Tränen laufen ihr zu den Wangen hinab.
"Ich hatte Angst", wisperte sie. "Angst vor der Freiheit."
Apathisch schob sie den Krempel auf dem Tisch zusammen, der sich am Vorabend angesammelt hatte, als sie einen Film auf Netflix gesehen hatten. Leere Gläser. Eine Chipstüte, halb voll. Die Haarklammer, die sie beim Filmgucken gelöst hatte. Im Türrahmen stand plötzlich Emma. Im Schlafshirt, das lange blonde Haar so wirr, dass die Locken in die Freiheit strebten.
Hektisch wischte Talvi die Tränen weg. Am Ende gab es Fragen, wenn sie bemerkt würden, aber zugleich wusste sie, dass es niemand bemerken würde, Emma schon mal gar nicht, die drehte sich derzeit ausschließlich um sich selbst.
Mit den Locken war Emma wunderschön. Aber sie glättete sie schon noch. So wie alles im Leben geglättet war. Und schön einheitlich aussah. Das Haus gebaut, wie es zu den anderen Häusern des Neubaugebietes passte.
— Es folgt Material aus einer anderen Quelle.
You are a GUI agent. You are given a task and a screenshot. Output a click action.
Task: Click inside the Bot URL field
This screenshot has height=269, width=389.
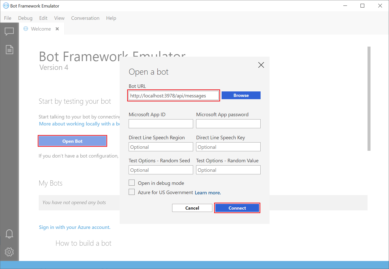(x=173, y=95)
Der SUV in der Garage, der E-Kleinwagen vor derselben, wie überall, in der ganzen Straße. In den Häusern nebenan erwachten gerade Teenager und Kleinkinder. Überall Supermoms.
Sie setzte ihr Supermomlächeln auf. "Guten Morgen, mein Schatz."
"Morgen", maulte das Töchterlein.
Weil Teenager immer maulten.
Apathie, dachte Talvi, die sich hochstemmte, um endlich den Frühstückstisch zu decken. Alles ist eingefroren in Apathie.